DATA TO EXAMINE.
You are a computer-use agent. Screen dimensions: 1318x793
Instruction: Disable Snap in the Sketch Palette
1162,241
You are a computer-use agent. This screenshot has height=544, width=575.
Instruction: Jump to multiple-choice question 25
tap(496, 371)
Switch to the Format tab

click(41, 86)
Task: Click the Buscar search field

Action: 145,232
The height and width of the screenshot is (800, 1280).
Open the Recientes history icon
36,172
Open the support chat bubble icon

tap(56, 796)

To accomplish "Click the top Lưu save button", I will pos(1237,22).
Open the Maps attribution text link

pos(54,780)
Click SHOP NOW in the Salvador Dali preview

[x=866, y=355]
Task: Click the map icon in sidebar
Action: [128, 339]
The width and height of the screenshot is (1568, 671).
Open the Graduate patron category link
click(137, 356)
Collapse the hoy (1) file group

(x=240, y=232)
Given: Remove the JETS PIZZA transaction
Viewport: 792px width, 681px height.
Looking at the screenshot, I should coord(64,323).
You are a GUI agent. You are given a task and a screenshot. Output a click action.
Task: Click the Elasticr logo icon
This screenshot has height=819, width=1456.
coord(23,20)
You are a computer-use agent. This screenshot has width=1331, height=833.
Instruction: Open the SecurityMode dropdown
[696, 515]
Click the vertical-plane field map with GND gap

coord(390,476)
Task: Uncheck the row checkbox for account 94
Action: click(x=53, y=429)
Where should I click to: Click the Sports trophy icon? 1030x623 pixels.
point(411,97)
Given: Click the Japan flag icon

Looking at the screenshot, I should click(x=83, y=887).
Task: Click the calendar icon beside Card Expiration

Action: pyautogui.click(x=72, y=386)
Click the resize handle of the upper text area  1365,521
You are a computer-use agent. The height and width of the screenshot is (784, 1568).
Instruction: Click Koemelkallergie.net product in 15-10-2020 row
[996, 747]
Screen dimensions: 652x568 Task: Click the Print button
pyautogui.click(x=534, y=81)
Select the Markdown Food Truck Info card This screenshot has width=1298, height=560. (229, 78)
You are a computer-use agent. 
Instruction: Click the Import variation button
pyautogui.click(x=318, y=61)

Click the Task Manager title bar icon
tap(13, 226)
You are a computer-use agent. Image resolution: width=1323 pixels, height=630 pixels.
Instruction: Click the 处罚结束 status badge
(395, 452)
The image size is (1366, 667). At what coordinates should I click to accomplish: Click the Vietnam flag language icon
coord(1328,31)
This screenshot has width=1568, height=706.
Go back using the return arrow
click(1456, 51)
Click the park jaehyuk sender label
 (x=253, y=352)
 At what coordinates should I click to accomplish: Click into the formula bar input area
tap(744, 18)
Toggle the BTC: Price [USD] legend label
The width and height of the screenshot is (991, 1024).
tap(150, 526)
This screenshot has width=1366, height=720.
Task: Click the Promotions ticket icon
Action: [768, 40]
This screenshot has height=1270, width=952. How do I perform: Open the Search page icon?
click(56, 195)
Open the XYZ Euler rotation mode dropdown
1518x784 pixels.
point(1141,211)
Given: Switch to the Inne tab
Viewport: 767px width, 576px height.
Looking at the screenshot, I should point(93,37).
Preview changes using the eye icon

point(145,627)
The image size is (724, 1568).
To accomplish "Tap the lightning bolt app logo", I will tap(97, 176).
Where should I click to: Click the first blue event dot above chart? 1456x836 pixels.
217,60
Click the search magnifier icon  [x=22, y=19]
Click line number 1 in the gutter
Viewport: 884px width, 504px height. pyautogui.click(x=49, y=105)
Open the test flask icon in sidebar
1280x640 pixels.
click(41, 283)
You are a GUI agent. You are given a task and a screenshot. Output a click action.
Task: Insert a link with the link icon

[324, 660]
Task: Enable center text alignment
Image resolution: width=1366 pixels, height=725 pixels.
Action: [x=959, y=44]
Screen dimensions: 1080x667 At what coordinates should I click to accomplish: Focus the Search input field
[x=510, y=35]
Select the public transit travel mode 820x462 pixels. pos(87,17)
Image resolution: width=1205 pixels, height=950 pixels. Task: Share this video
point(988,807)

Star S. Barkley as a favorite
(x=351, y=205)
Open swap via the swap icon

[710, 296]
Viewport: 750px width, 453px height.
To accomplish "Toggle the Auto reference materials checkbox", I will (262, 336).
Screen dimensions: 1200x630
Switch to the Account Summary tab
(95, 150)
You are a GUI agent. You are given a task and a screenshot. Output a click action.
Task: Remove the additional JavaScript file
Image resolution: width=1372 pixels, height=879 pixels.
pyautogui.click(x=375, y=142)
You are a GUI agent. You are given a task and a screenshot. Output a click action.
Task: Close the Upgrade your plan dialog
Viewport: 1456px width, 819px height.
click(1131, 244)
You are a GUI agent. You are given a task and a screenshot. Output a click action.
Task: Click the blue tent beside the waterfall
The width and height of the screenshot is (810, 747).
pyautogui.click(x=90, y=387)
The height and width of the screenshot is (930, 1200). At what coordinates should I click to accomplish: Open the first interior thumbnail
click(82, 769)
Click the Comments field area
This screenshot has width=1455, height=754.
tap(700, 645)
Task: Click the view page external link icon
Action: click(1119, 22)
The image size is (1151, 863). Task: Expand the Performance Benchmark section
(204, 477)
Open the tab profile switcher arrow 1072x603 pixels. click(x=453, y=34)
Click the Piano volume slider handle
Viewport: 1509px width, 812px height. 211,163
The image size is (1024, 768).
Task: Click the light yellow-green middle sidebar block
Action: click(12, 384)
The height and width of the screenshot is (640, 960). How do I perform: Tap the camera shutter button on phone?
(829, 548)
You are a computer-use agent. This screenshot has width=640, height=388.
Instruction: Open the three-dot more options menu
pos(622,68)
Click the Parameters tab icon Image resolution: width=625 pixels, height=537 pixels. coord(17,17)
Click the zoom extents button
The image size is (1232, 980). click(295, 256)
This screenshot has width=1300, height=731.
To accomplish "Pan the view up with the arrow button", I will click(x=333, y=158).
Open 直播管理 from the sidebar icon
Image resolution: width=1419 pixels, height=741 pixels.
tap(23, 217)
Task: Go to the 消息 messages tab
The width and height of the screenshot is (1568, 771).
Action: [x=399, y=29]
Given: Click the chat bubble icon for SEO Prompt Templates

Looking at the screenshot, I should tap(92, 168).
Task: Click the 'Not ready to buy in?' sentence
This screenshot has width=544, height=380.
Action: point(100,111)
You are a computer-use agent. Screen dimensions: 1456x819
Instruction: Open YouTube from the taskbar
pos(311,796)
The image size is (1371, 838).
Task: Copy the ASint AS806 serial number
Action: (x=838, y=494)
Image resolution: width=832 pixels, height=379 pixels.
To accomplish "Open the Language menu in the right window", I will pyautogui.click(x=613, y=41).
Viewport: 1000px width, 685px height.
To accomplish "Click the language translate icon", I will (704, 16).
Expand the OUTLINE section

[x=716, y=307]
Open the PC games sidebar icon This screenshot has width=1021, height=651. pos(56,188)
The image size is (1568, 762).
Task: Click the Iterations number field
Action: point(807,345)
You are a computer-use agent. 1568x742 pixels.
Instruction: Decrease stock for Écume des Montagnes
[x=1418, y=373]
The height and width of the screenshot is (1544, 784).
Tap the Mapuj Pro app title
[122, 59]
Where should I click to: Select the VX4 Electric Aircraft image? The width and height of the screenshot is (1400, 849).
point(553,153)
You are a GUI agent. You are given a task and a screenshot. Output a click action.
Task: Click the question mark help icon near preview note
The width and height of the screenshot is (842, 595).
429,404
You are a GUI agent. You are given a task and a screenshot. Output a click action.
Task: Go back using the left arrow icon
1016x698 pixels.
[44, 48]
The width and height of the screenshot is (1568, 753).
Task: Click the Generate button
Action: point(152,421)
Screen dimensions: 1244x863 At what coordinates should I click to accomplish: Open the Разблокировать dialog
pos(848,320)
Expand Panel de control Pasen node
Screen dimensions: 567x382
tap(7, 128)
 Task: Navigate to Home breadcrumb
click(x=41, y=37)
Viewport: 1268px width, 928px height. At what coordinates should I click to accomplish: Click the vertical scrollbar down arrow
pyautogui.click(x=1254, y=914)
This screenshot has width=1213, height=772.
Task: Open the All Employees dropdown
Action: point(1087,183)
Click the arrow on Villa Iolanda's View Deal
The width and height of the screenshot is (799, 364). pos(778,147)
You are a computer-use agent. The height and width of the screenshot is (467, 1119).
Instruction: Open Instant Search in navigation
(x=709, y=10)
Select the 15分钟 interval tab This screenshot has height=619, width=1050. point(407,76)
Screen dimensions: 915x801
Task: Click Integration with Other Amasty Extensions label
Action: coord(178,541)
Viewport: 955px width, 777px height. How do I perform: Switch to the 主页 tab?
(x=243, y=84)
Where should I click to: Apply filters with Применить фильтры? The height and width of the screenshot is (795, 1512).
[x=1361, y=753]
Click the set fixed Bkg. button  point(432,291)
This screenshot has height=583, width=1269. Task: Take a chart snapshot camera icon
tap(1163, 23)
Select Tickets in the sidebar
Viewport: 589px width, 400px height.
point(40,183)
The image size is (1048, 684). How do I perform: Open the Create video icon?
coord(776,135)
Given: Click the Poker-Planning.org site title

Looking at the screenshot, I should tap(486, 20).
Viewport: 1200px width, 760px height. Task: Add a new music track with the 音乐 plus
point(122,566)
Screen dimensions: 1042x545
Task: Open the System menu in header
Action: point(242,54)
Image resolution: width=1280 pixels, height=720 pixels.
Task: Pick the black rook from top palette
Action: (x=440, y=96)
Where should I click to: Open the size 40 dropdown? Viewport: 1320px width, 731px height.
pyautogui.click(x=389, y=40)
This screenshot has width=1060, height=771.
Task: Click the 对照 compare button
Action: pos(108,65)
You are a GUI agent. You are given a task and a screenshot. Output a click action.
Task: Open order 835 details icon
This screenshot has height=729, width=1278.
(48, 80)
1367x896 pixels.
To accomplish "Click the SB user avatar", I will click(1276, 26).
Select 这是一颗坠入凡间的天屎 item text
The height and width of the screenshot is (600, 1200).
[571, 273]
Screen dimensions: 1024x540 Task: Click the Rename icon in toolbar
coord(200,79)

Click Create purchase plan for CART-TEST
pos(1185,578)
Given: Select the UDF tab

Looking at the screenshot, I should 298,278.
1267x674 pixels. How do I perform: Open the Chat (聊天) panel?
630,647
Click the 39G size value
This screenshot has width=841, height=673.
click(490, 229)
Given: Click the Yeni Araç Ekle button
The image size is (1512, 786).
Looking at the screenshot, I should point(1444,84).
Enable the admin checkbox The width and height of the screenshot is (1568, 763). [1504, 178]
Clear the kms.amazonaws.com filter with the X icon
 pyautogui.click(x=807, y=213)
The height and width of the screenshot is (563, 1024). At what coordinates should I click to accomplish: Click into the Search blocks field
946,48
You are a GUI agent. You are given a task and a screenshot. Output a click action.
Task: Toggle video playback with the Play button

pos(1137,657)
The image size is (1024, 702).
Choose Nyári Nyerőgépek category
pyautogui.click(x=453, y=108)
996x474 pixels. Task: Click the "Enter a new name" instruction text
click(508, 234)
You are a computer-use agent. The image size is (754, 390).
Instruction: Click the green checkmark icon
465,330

ASSIGNMENT.
Which lines above include "Remove"? Show each of them by copying it.

REPLY TO THE EXERCISE.
Given: Remove the JETS PIZZA transaction
Task: Remove the additional JavaScript file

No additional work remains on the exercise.